_STATED TASK_.
Copy the lines verbatim, starting at the first line and ending at the line that contains "pos(53,161)". Omit the pictures from your copy.

Stored items
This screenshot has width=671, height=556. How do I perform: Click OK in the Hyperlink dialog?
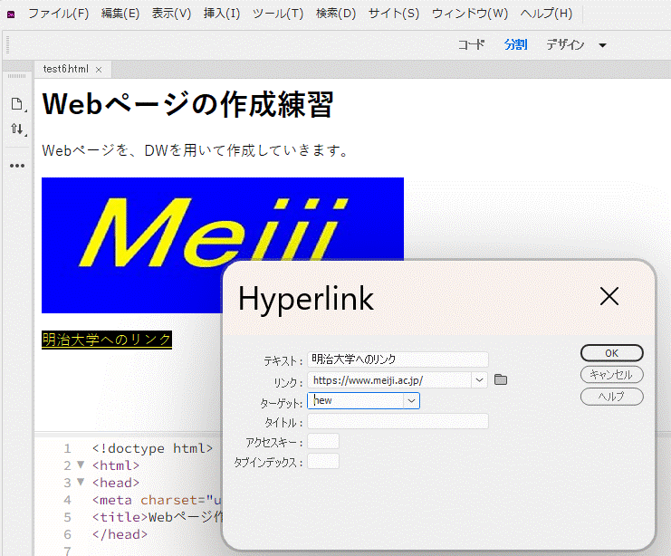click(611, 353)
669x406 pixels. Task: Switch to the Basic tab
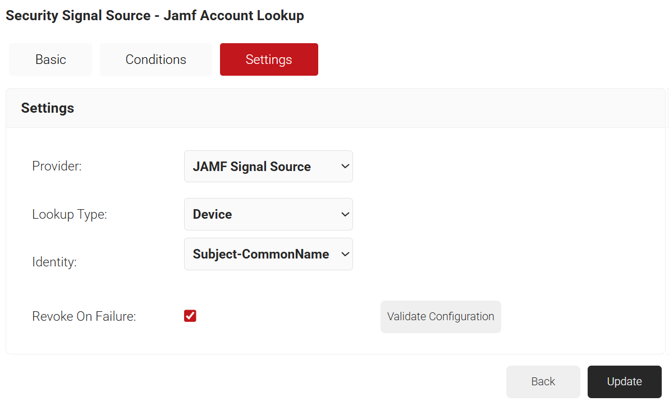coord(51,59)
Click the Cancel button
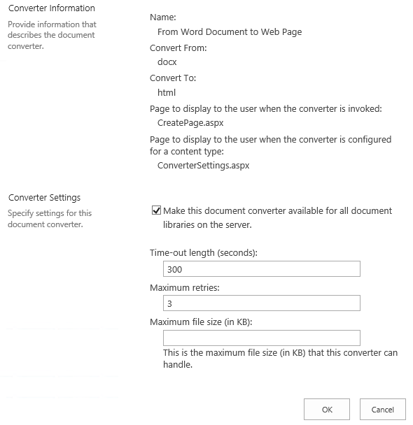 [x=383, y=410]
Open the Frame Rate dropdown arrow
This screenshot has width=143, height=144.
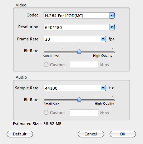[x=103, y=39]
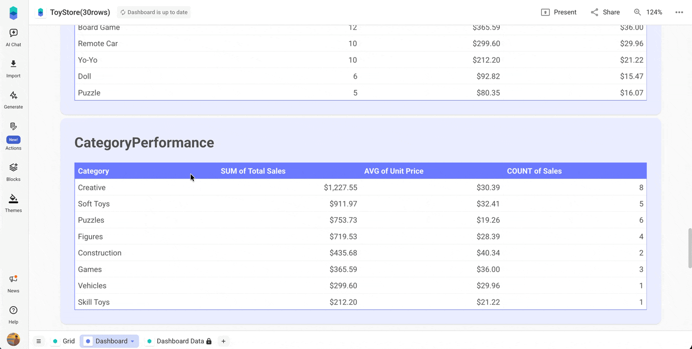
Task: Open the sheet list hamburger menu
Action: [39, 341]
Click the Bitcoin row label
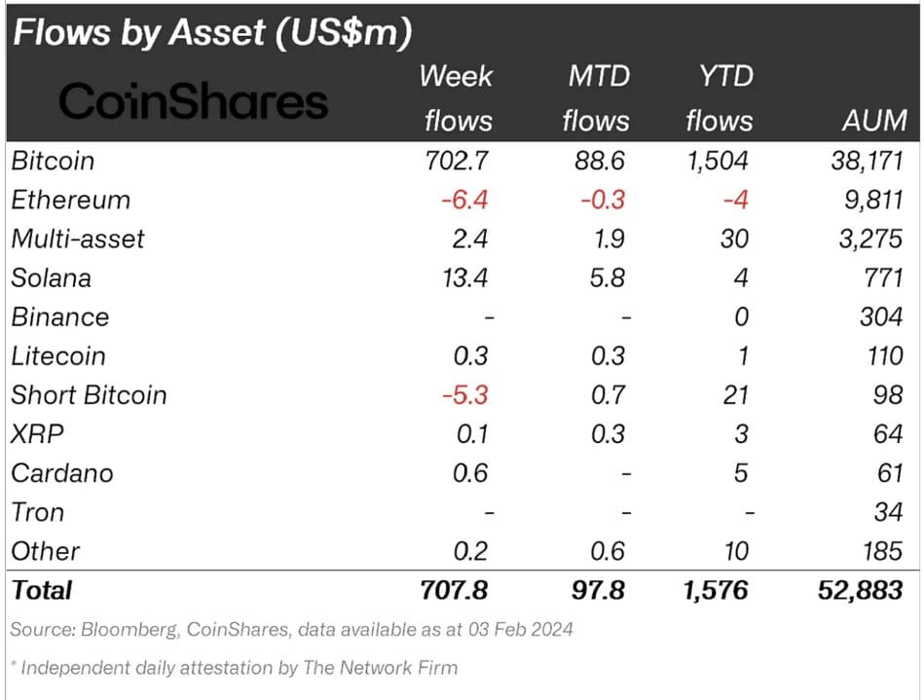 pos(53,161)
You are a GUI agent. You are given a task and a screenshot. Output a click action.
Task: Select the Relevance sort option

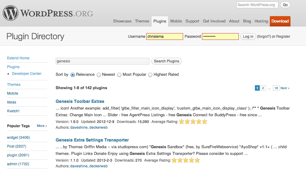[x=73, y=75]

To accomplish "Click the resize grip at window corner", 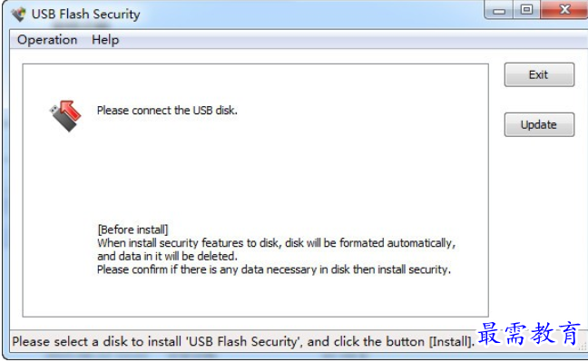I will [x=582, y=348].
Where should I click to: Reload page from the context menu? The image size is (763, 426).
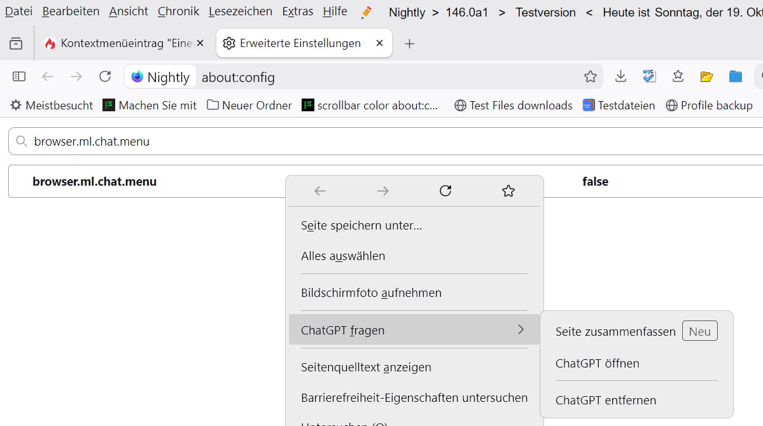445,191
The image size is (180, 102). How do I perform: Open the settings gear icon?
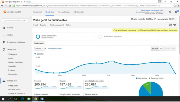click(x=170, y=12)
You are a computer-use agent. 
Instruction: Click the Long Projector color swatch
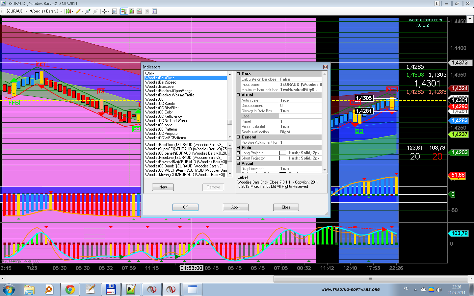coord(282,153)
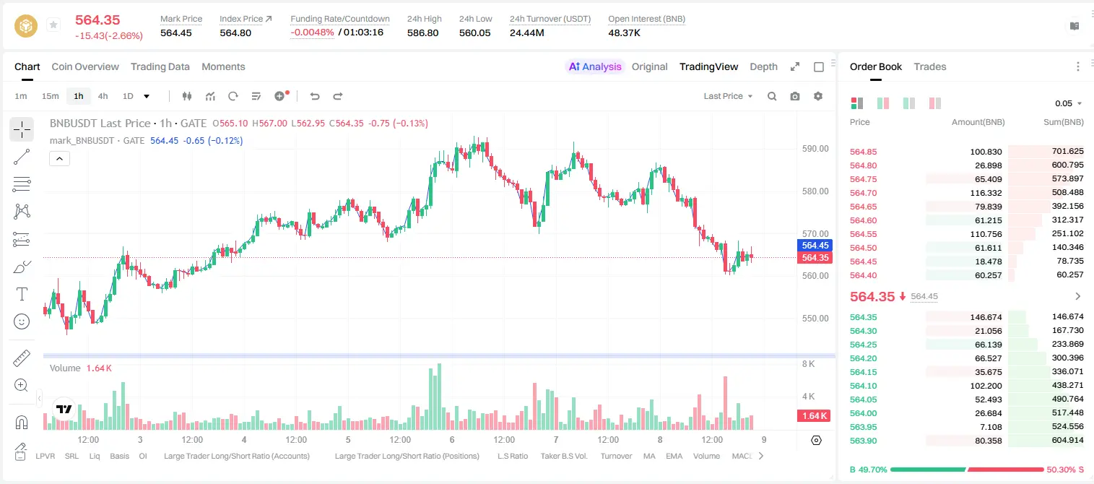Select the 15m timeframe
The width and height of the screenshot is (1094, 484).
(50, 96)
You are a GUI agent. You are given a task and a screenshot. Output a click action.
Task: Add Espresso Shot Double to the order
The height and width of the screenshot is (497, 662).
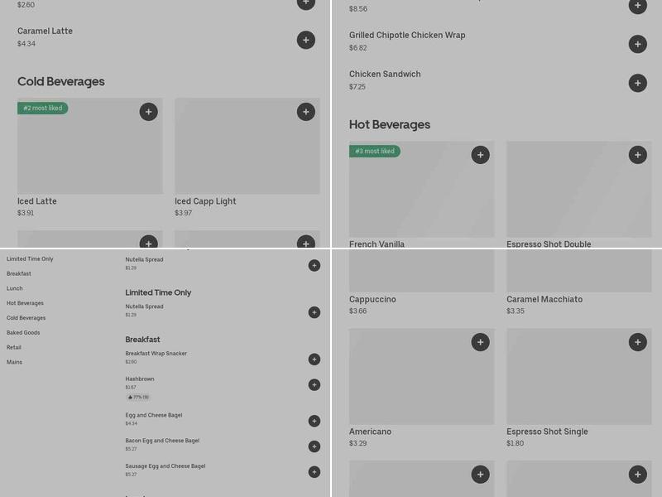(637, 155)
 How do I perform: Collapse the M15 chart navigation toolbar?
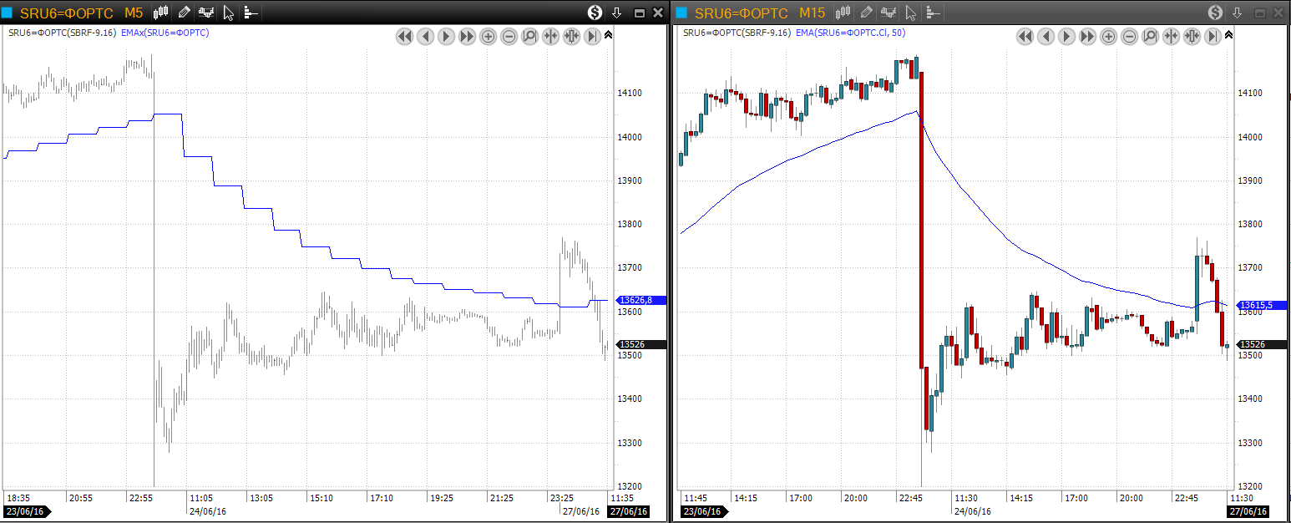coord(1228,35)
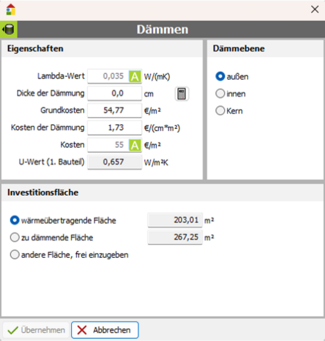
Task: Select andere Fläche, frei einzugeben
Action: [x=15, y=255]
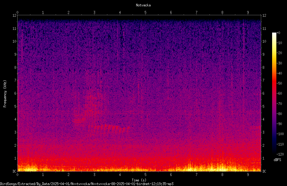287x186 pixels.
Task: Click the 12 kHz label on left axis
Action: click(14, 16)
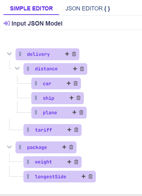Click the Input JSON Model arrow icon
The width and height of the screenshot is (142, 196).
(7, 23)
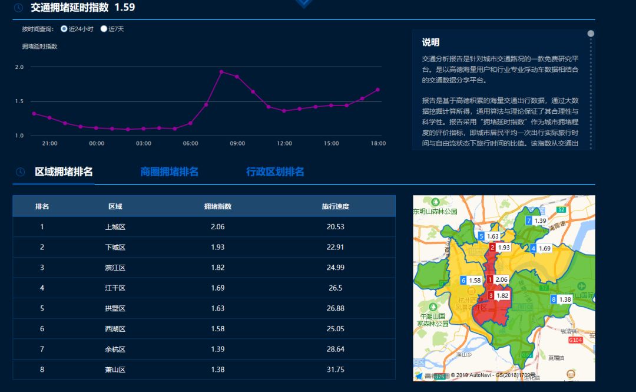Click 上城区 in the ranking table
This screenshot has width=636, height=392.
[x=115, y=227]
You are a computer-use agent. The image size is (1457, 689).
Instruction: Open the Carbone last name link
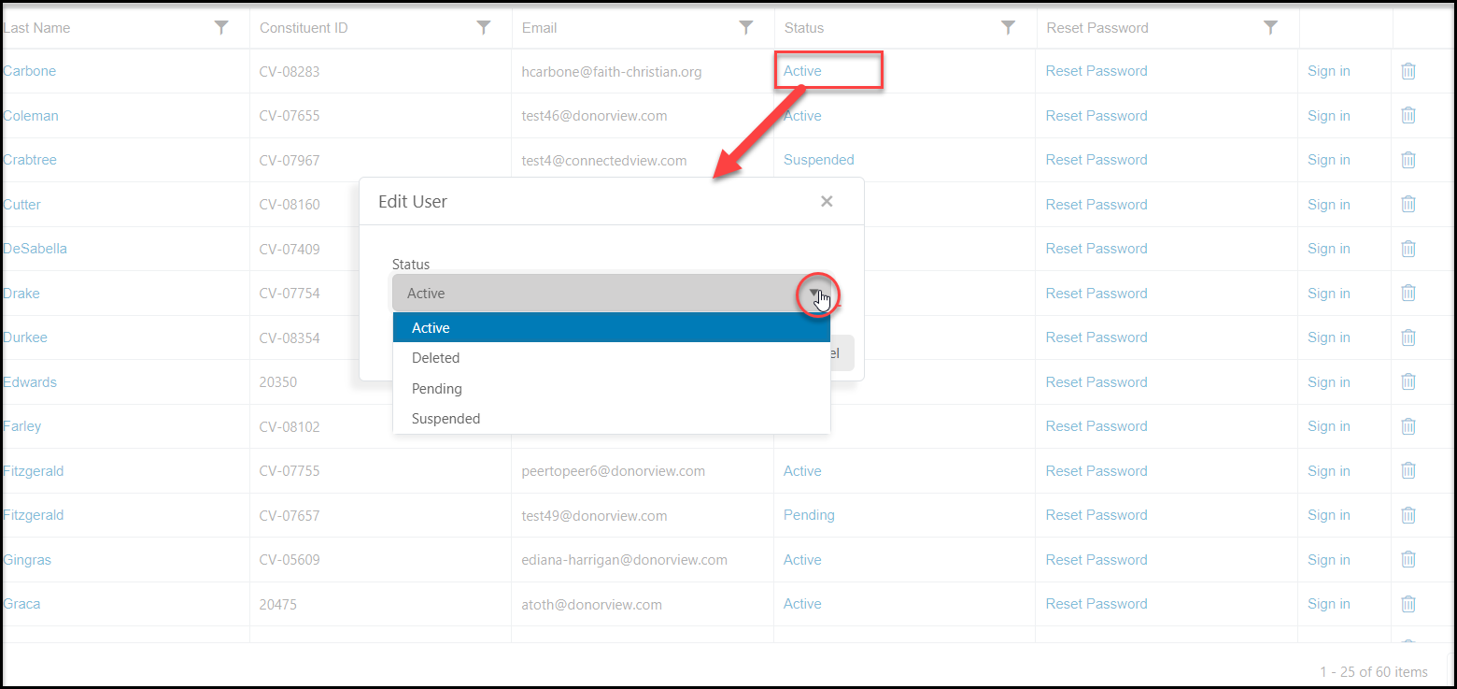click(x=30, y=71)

_CORRECT RESULT_.
This screenshot has width=671, height=556. How do I perform: Click OK in the Hyperlink dialog?
click(611, 353)
669x406 pixels. Task: Switch to the Basic tab
coord(51,59)
Click the Cancel button
 [x=383, y=410]
Open the Frame Rate dropdown arrow
This screenshot has width=143, height=144.
[x=103, y=39]
Task: Open the sheet list hamburger menu
Action: [39, 341]
Click the Bitcoin row label
 pos(53,161)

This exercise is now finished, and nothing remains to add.